“Rifiutare di entrare in relazione con il nostro pubblico è fatale, perché ti distacca sempre più dalla realtà. E quelle copie che non si vendono in edicola, quegli abbonamenti che non crescono, sono i destinatari che ti dicono: ‘Vi siete dimenticati di noi’. Non considerare la componente di relazionalità del mestiere, significa che ci dimentichiamo di te che leggi”
La proposta contenuta nel libro è il manifesto italiano dello Slow Journalism: un elenco di 10+1 regole che ne delineano la fisionomia, cui fa da sfondo l’analisi di modelli da imitare o da archiviare.
Questo libro è anche un’inchiesta, evidenziata fin dal sottotitolo, sulle cause dell’attuale diffusa sfiducia nel giornalismo, non soltanto in Italia. Con una domanda di fondo: la credibilità dei giornalisti è stata uccisa o si è suicidata?
Tanti sono i sospettati alla sbarra. Con due assenze illustri: la colpa – secondo gli autori – non è né dei social network né di internet, ma piuttosto della caccia alla notizia quotidiana, per il consumo immediato, dei titoli emotivi e gonfiati per collezionare click, dell’eccessivo potere concesso agli inserzionisti paganti.
La soluzione proposta dallo Slow Journalism è radicale e, ovviamente, richiede tempo: riconquistare la fiducia dei lettori proponendo un’informazione che guarda non all’oggi ma al lungo periodo, indipendente e documentata, finanziata dagli utenti stessi.

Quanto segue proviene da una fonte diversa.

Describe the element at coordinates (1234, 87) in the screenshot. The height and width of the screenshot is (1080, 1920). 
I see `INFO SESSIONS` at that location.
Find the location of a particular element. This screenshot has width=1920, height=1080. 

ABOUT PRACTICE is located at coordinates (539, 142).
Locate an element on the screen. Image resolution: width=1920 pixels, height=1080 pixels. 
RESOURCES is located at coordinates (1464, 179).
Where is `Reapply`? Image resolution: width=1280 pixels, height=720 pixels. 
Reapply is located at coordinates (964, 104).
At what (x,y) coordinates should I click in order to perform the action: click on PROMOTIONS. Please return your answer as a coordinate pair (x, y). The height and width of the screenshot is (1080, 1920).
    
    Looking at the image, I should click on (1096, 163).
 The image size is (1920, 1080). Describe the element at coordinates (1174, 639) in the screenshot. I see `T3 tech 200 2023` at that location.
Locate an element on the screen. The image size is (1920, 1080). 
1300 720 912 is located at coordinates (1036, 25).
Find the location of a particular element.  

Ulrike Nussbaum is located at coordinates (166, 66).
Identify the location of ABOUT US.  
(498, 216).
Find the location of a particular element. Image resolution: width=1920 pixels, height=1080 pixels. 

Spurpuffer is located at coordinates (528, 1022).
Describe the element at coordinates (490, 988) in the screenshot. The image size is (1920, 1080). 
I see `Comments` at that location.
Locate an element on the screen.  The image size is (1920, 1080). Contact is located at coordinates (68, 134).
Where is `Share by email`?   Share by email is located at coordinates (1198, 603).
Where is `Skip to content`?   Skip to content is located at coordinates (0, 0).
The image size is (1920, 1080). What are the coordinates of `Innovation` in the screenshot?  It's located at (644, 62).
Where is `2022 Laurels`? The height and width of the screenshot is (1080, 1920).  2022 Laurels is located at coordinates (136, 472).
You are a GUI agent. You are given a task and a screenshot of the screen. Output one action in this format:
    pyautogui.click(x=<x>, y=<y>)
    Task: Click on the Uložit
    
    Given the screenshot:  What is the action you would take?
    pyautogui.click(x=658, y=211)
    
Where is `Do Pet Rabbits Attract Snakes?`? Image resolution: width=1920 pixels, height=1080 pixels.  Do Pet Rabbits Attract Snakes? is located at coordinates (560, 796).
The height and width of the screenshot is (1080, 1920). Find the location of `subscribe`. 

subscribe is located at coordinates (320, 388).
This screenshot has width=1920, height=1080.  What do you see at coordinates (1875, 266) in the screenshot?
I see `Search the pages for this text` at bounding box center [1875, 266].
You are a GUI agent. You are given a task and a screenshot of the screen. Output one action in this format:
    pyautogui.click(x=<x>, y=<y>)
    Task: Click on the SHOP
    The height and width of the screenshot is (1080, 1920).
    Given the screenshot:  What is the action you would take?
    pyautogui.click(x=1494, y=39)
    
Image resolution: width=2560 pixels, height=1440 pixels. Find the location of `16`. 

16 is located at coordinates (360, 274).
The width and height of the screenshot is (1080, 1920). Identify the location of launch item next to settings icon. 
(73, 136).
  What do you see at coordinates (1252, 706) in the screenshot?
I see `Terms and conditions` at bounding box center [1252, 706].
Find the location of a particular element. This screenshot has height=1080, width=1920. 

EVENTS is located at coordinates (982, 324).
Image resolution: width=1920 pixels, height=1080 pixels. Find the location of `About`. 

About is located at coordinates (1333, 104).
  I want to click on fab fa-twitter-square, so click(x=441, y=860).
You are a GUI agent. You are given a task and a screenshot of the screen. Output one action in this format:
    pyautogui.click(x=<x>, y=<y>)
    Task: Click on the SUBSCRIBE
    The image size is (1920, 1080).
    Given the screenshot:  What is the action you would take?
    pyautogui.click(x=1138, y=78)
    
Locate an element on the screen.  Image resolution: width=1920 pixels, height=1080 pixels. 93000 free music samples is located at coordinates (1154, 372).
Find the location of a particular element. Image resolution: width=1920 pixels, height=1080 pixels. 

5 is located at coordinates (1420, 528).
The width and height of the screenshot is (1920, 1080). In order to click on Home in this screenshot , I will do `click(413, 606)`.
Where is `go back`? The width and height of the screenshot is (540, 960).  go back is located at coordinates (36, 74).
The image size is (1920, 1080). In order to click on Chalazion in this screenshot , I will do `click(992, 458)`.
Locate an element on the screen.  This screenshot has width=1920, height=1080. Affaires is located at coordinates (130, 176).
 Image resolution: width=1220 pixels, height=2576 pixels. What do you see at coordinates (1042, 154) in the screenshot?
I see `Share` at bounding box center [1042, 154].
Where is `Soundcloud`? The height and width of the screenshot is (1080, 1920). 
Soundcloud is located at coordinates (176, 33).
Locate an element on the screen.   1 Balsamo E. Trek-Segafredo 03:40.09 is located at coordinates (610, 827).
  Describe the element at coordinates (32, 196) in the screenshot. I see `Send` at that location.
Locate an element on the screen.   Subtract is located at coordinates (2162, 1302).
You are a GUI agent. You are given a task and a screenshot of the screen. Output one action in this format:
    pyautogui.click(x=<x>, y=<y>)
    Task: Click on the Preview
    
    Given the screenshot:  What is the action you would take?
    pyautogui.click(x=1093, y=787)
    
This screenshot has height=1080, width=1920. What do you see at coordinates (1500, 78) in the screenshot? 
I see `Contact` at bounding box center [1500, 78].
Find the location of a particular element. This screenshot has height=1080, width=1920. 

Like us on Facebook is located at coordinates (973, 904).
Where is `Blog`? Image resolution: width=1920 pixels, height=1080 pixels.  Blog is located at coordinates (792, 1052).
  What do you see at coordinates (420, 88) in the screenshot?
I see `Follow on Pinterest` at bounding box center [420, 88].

Più che a parole, il manifesto dello Slow Journalism è spiegato nei fatti, nell’impostazione stessa del libro. Gli autori sono entrambi giornalisti dell’informazione in rete: Nalbone è tra i fondatori della cooperativa sociale ilSalto.net, Puliafito della testata Slow News. Sono giornalisti, e come tali si esprimono: raccontano il loro punto di vista, senza pretendere che sia l’unico vero. Parlano dei siti e dei progetti cui collaborano, senza nascondere i loro interessi (anche economici) in proposito. Dimostrano coraggio nel citare – e criticare – testate autorevoli, tra cui il “Corriere della Sera” e “la Repubblica”, e nello smascherare, tra le fonti di fake news, siti politicamente influenti come quelli riferibili a Beppe Grillo.
Il libro parla un linguaggio coinvolgente ma non emotivo, con un ritmo incalzante: Nalbone e Puliafito si passano il testimone, alternando le loro parole a quelle di professionisti come Mario Calabresi e Peter Laufer.
In conclusione, la promessa del dialogo con il lettore, più volte sfidato a verificare le fonti, è mantenuta e non si chiuderà il libro senza la convinzione che leggerlo sia stato un buon utilizzo del proprio tempo. Qualche dubbio rimane, però, sulle analisi qui proposte dei grandi modelli di Slow Journalism, a partire da The Correspondent: è credibile che esso sia davvero incorruttibile come sembrano sostenere i due autori?
Sia come sia, l’esito di questa indagine sull’omicidio/suicidio del giornalismo è chiaro: il giornalismo non è affatto morto e ha ancora un ruolo insostituibile per la nostra società.
Daniele Nalbone, Alberto Puliafito – Slow Journalism. Chi ha ucciso il giornalismo?